[Stored items]

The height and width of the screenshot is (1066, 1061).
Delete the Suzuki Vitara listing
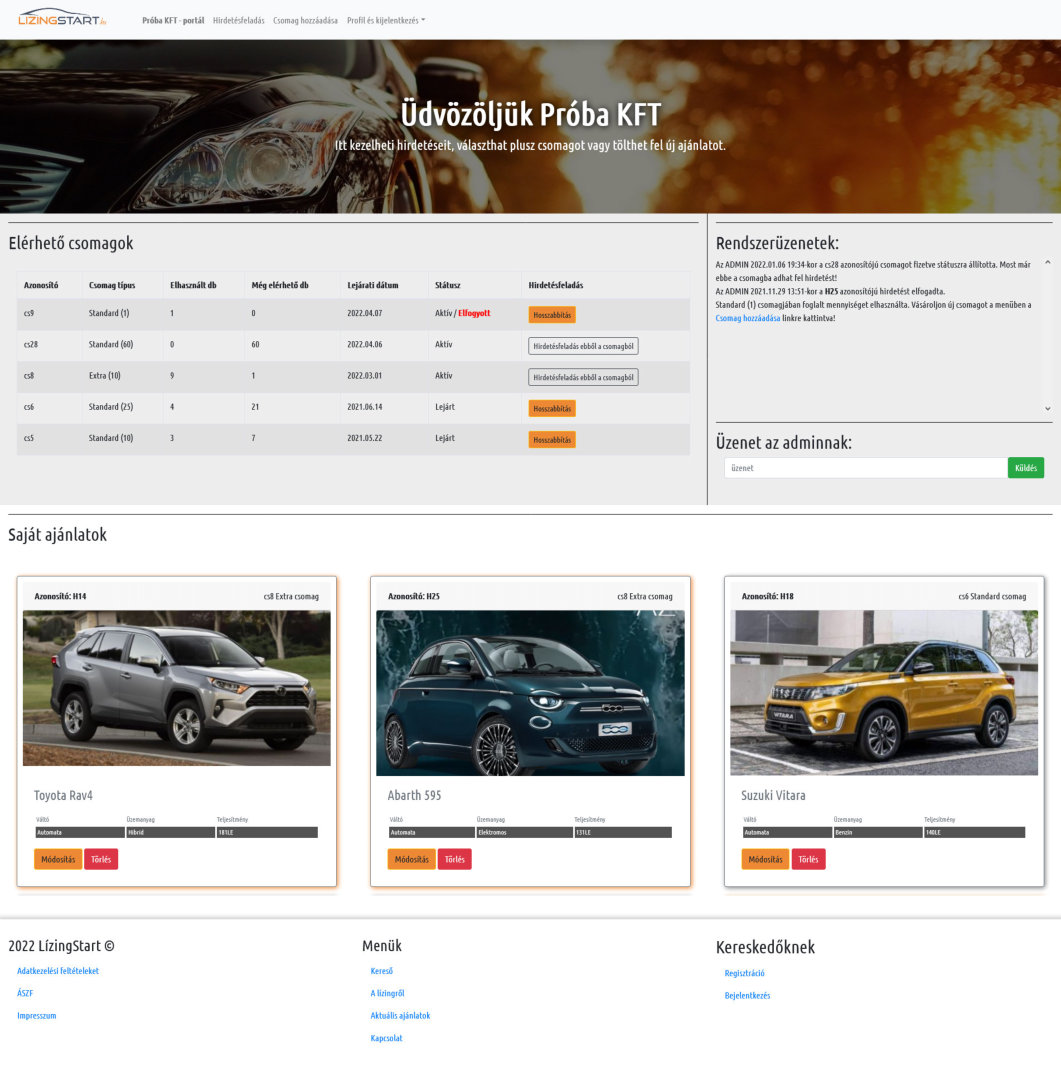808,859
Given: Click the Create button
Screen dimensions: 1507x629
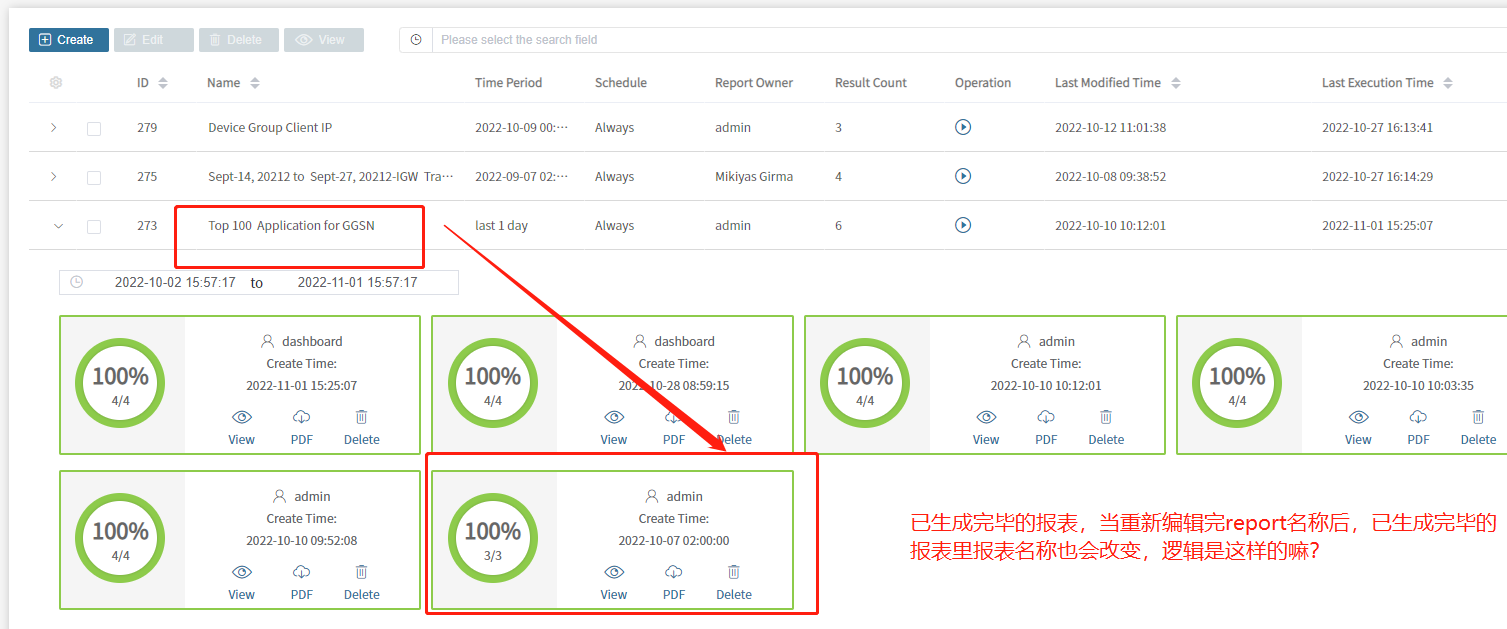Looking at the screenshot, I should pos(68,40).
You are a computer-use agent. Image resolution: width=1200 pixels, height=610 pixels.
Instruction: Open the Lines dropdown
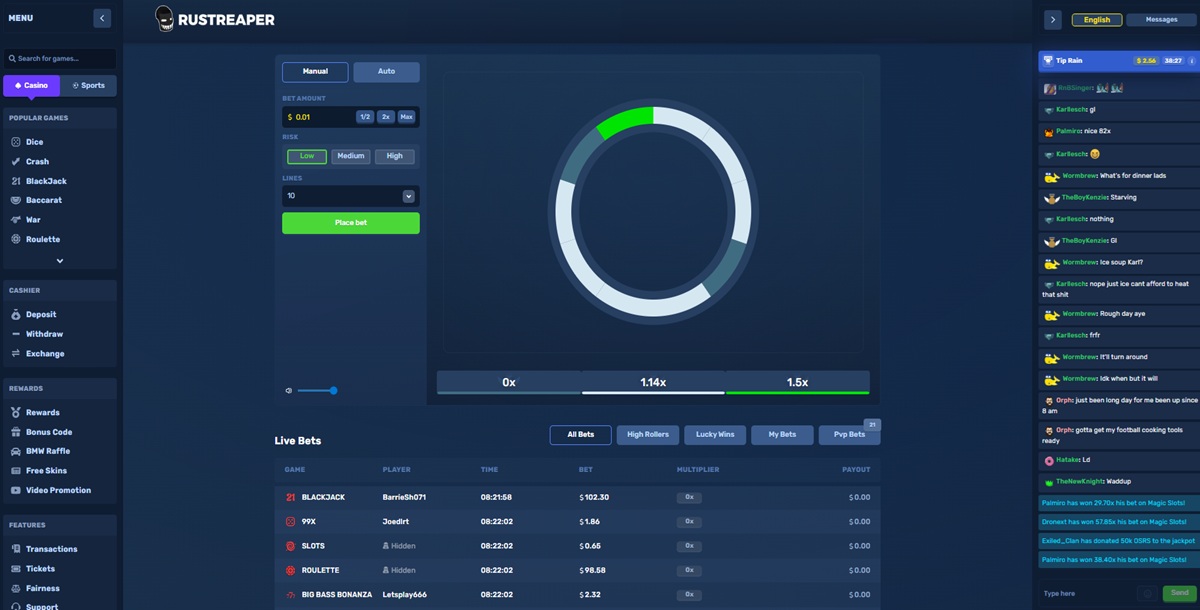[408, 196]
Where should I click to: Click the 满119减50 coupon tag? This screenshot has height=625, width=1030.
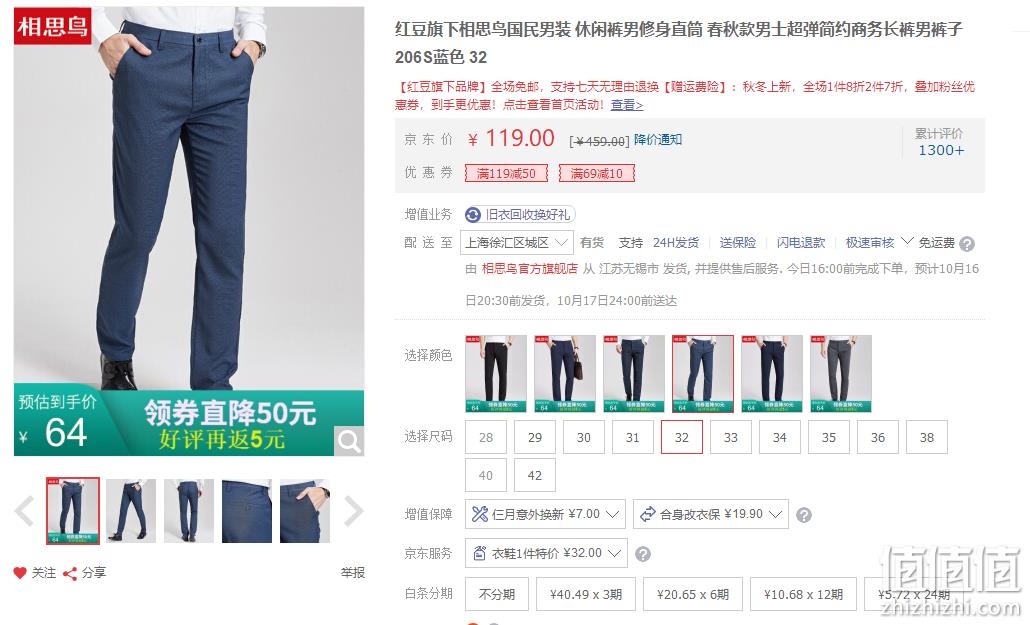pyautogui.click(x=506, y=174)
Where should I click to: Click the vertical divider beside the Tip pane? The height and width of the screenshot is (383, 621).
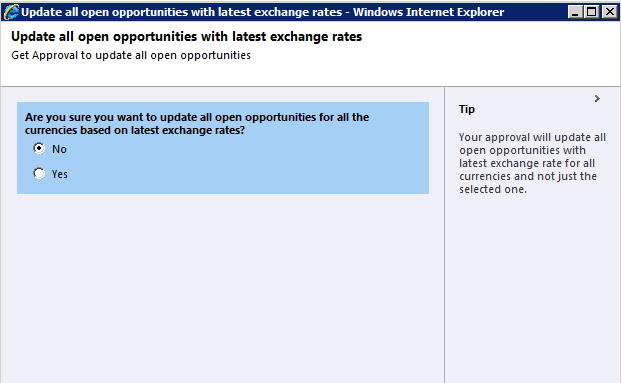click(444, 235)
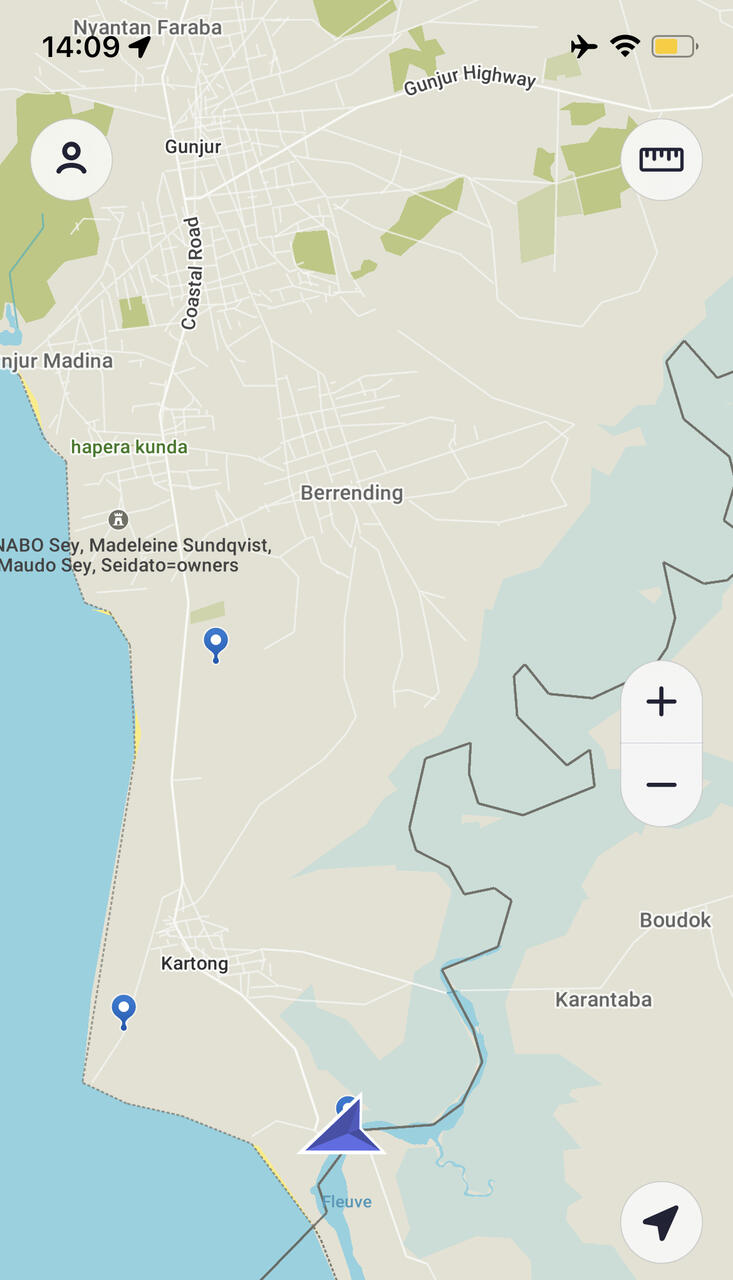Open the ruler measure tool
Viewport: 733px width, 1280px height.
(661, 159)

— REQUIRED WORK —
Nothing but the records above, retyped exactly and stripped of images, should appear in the answer.

— TASK RESPONSE —
The height and width of the screenshot is (1066, 1061).
Delete the Suzuki Vitara listing
808,859
Given: Click the Create button
Screen dimensions: 1507x629
Looking at the screenshot, I should pos(68,40).
You are a computer-use agent. Image resolution: width=1200 pixels, height=610 pixels.
Instruction: Open the Lines dropdown
[408, 196]
Where should I click to: Click the 满119减50 coupon tag? This screenshot has height=625, width=1030.
pyautogui.click(x=506, y=174)
Where should I click to: Click the vertical divider beside the Tip pane? The height and width of the screenshot is (383, 621).
click(444, 235)
Open the ruler measure tool
Viewport: 733px width, 1280px height.
(661, 159)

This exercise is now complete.